Mediziner in der Region schütteln den Kopf über die Verteilung von Biontech/Pfizer-Dosen

Rosenheim – Seit der ersten Aprilwoche sitzen die Haus- und Fachärzte in der Region Rosenheim bei der Corona-Impfkampagne mit im Boot. Von eingespielten Abläufen aber kann auch nach sechs Wochen nicht die Rede sein. Im Gegenteil: der Ärger steigt. Denn die Hausärzte bekommen regelmäßig weniger als sie verimpfen könnten. Schlimmer noch: In jüngster Zeit bleibt mitunter auch noch der Impfstoff für die obligatorische zweite Impfung mit Biontech/Pfizer aus. Die Klagen unter den Hausärzten der Region werden lauter.

Gebrochene Garantie
für den wichtigen
Zweittermin

„Es ist ein Skandal“, schimpft zum Beispiel Dr. Fritz Ihler, Allgemeinarzt in Rosenheim und Schechen sowie Vorsitzender des Ärztlichen Kreisverbandes Rosenheim. Ihn nervt weniger, dass für die Erstimpfung regelmäßig weniger Impfstoff ankommt als ursprünglich in Aussicht gestellt. Das sei von Beginn an eigentlich nicht anders gewesen, sagen er und viele seiner Kollegen. Was ihn auf die Palme bringt, ist die gebrochene Garantie für den wichtigen Zweittermin. Mit diesem zweiten Termin laufe es eigentlich so: Bei der Erstimpfung mit Biontech/Pfizer wird bereits ein zweiter Termin fest vereinbart, und für diesen Termin ist dann auch Impfstoff garantiert. So bestätigt das auch die Kassenärztliche Vereinigung Bayern. Am Freitag werde bekannt gegeben, was an welchen Mitteln zur Verfügung stehe. Dann seien die Ärzte mit dem Bestellen dran. Prinzipiell bekomme man für Erstimpfungen nicht die Menge, die bestellt worden sei. Anders sei das bei der Zweitimpfung. Da werde geliefert, was vereinbart sei.
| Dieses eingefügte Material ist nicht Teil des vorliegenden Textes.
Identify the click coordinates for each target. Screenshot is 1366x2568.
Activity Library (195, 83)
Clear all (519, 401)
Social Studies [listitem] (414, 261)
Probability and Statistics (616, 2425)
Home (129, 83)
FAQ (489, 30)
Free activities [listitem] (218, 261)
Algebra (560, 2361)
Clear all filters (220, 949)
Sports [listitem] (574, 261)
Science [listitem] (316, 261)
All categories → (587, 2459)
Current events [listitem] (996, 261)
„Das ist mit der jetzigen Lieferung nicht mehr der Fall“, sagt Ihler. „So geht das nicht.“ Einer der Ärzte, die von den Komplikationen berichten können, ist Dr. Andreas Ziegner mit seiner Praxis in Feldkirchen-Westerham. Er sagt: „Wir müssen Patienten absagen, mit denen wir bereits Termine vereinbart hatten.“ Dass wie berichtet ein Gymnasium im Landkreis München die Schüler ab 16 Jahren mit Biontech/Pfizer impfen lässt, und zwar mit Dosen aus den nicht verimpften Beständen einer Praxis, kann er nicht nachvollziehen. Auch wegen des Aussetzens der Priorisierung. „Unsere schwer kranken Patienten bekommen ihre Dosis nicht, auf der anderen Seite gibt es offenbar einen Überschuss bei Praxen in München.“ Ein Einzelfall sei er beileibe nicht, „ich spreche für viele Kollegen, die stinksauer sind“.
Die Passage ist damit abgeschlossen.